Difference between Ebola and AIDS

Key Difference: The main difference AIDS and Ebola is the fact that a person that has been infected with HIV can live for more than 10 years without even getting AIDS. However, a person infected with Ebola will start to show symptoms within 2 to 21 days.
Ebola and AIDS are two different illnesses that can attack humans. Ebola is caused by the ebolavirus, whereas the Acquired Immunodeficiency Syndrome (AIDS) is caused by the human immunodeficiency virus (HIV). While AIDS is actually the last stage of the infection caused by HIV, the term is often used to the entire illness. 
 
The main difference AIDS and Ebola is the fact that a person that has been infected with HIV can live for more than 10 years without even getting AIDS. However, a person infected with Ebola will start to show symptoms within 2 to 21 days. Still, an Ebola patient cannot infect another person until he has started to show symptoms, whereas a person with the HIV infection can infect others even if he does not have any symptoms himself.
 
Another difference between Ebola and AIDS is the fact that with proper treatment, a person can prolong getting AIDS even if he is already infected with HIV, which means that a person can live a long and fairly healthy life. However, there is a 25% to 90% chance that a person with Ebola may die. 
 
However, Ebola is fairly isolated, as compared to HIV and the number of cases affected by Ebola is much less than HIV. As of 2012, approximately 35.3 million people are living with HIV globally, whereas Ebola had 1,716 cases in 24 outbreaks until 2013. The 2014 West Africa epidemic had 13,567 reported cases of Ebola up until 29 October 2014, resulting in 4,960 deaths.
 
While, both can spread through the exchange of bodily fluids, such as blood, semen, breast milk, etc., Ebola can also be spread through urine, saliva, sweat, feces, and vomit, hence making it faster and easier to spread than HIV. 

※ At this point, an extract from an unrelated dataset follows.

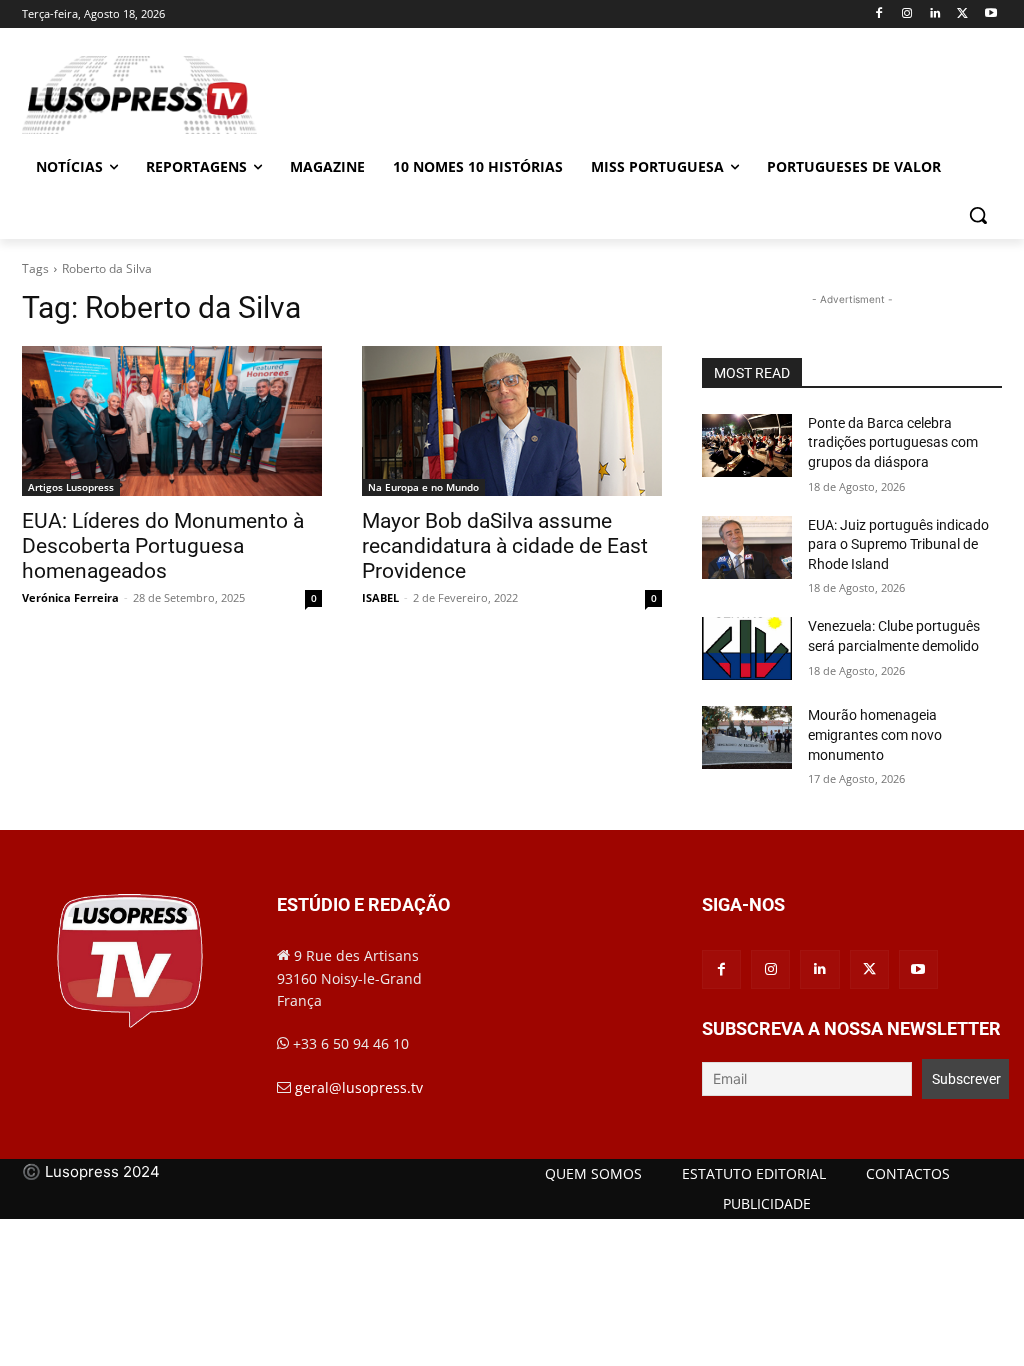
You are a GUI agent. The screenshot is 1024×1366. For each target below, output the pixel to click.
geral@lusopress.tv (359, 1087)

The symptoms of the two diseases also differ. Within two days to three weeks of contacting Ebola, the patient may show symptoms of fever, sore throat, muscle pain, and headaches. This escalates to vomiting, diarrhea and a rash, as well as impaired kidney and liver function. In some cases, patients show both internal and external bleeding, such as oozing from the gums, or blood in the stools. This eventually culminates to death between six to sixteen days of contracting the disease.
 
There are three main stages of HIV infection: acute infection, clinical latency and AIDS. While the first two stages of HIV include symptoms such as fever, swollen lymph nodes, inflammation of the throat, rash, muscle pain, malaise, and mouth and esophageal sores, the third and the last stage of AIDS is the worst. AIDS is characterized by low CD4+ T cell counts, lower than 200 per microliter, this allows other opportunistic infections to take root and wreak havoc with the body. This also increases the chances of various viral induced cancers including Kaposi's sarcoma, Burkitt's lymphoma, primary central nervous system lymphoma and cervical cancer.
 
Comparison between Ebola and AIDS:
 

 

Ebola

AIDS

Known as

Ebola virus disease (EVD), Ebola hemorrhagic fever (EHF)

Acquired Immunodeficiency Syndrome (AIDS)

Caused by

a virus of the family Filoviridae, genus Ebolavirus:

  • Ebola virus (Zaire ebolavirus)
  • Sudan virus (Sudan ebolavirus)
  • Taï Forest virus (Taï Forest ebolavirus, formerly Côte d’Ivoire ebolavirus)
  • Bundibugyo virus (Bundibugyo ebolavirus)
  • Reston virus (Reston ebolavirus) (only in nonhuman primates)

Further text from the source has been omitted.